Sunday, February 23, 2014
Putting One Foot In Front Of The Other
Lately Life has been teaching me about the things called "chopping wood, carrying water."
I have had the extraordinary privilege of BEing able to live a quiet, ordinary, and really quite simple Life, one breath, one beat, one second at a time.
Even, mostly, no want-to's!!
This is all good.
What I have had ingrained over my lifetime is rather stubborn.
Like a stain from tea that just won't come out, no matter what trick I try.
And as a result, I have started to wonder if I am BEing lazy or even complacent.
BEcause, I've always thought Life is supposed to BE hard.
One problem solved and then another to take its place.
Reaching for a carrot that always moves just BEyond my grasp.
So, for me, this simple, quiet, and ordinary way of living Life seems suspect.

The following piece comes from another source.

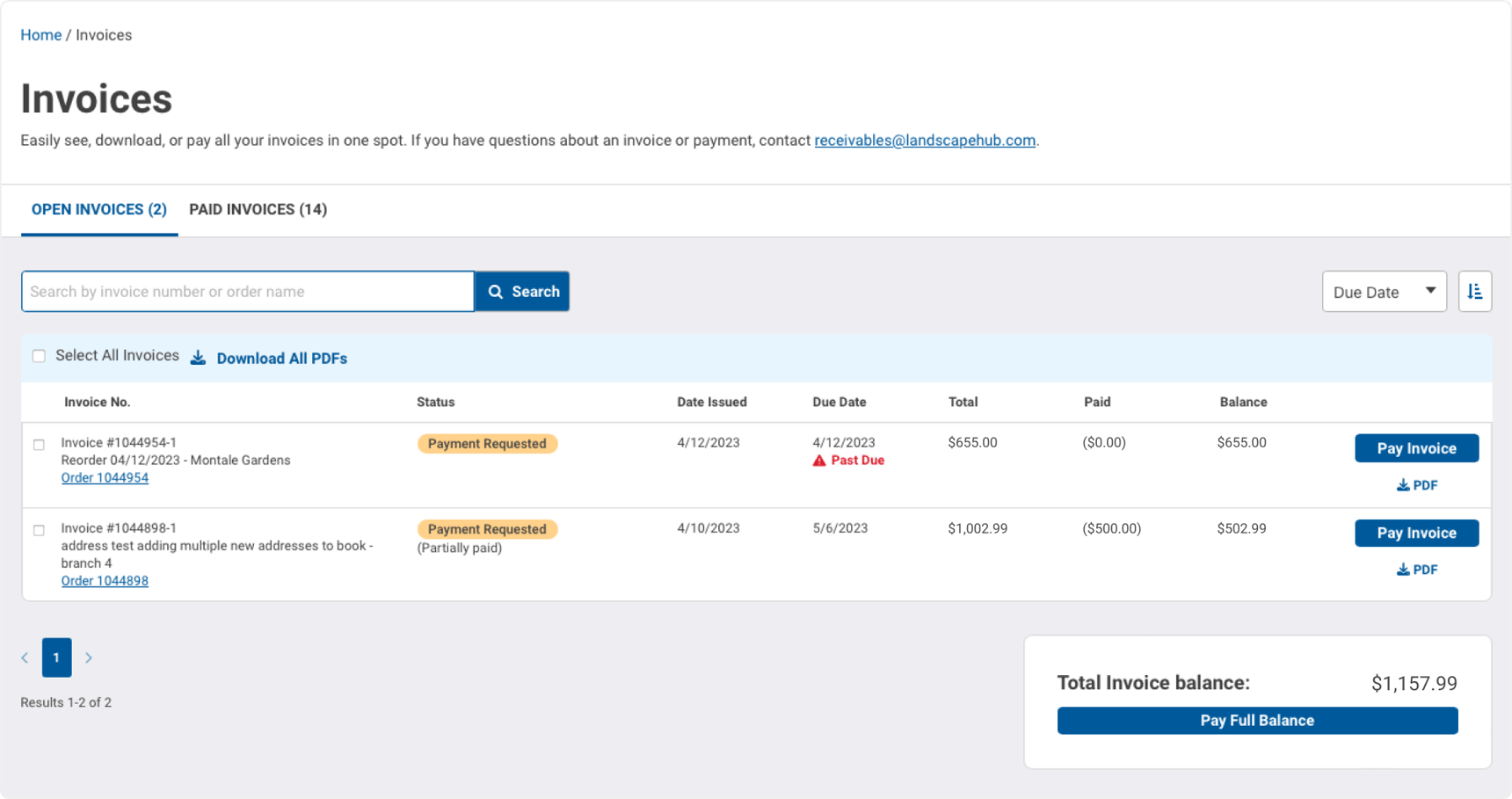This screenshot has height=799, width=1512.
Task: Click the invoice search input field
Action: (246, 291)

As I wrote that, I realised that I have changed.
At my core.
NO, all the things that have plagued me, all my regrets, and all of my sorrows have NOT magically been removed.
I am just okay with it.
After all, it's MY Life.
No one can live it any better [or worse] or even any different.

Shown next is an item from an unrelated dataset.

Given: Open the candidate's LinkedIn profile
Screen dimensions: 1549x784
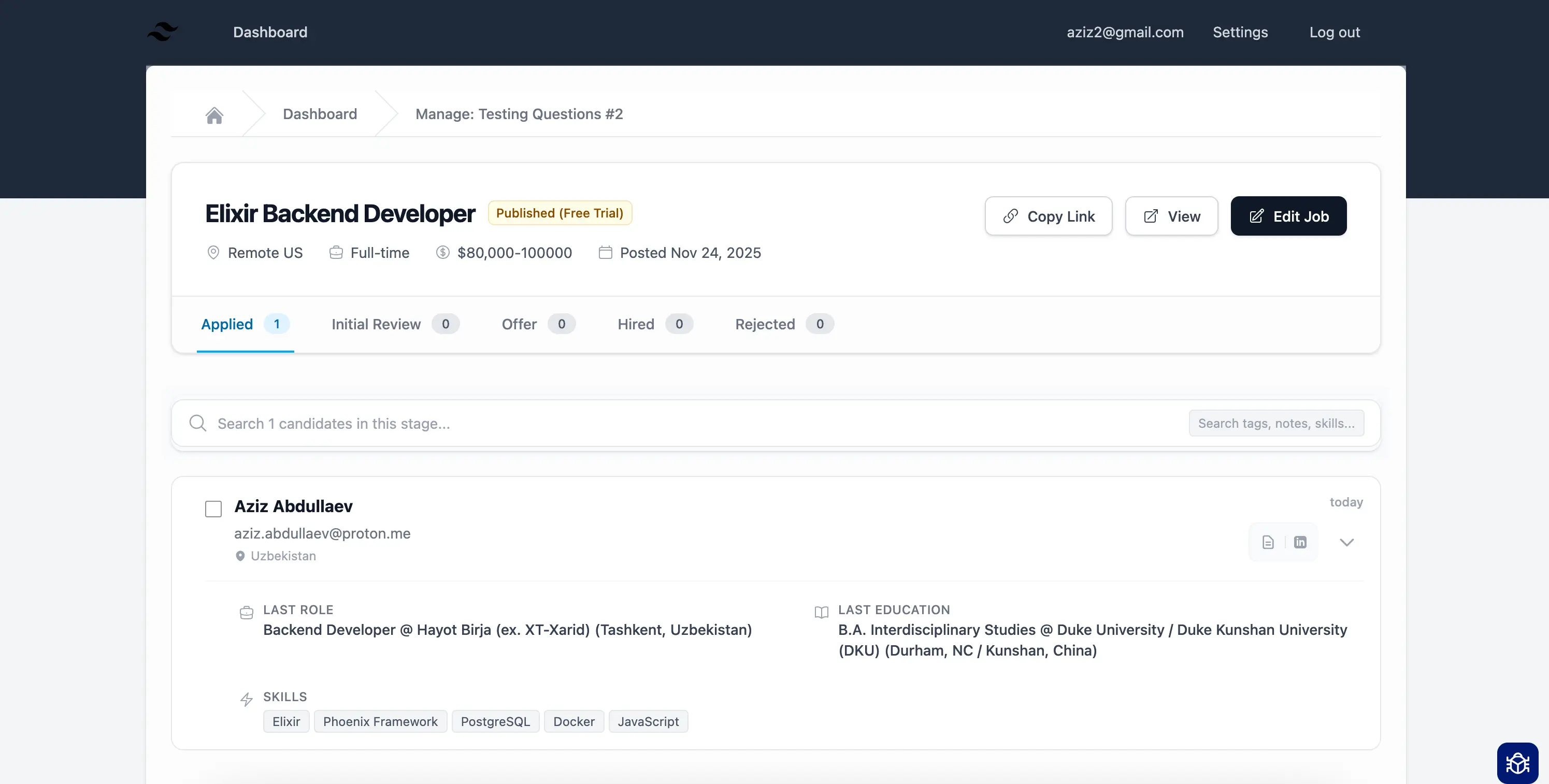Looking at the screenshot, I should tap(1301, 542).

BEcause it is just made for ME.
I hear people [or mayBE I should say I read people] who speak eloquently about the problems in living Life in 2014, about those who are "hardest hit" by the circumstances of Life in 2014, and I know I should probably BE moved in a "better" way than to say I am enJOYing the moments of Life as it is for Currie in 2014, or just Right Now.
But I am saying that I quite like things as they are.
And as they are NOT.
NOT that I don't want Change.
NOT that I don't want Challenge.
And NOT that I don't imagine there will BE rougher seas on my horizon again.
It's just that I am happy Now.
And content to keep putting one foot in front of the other and BEing Present for each footfall.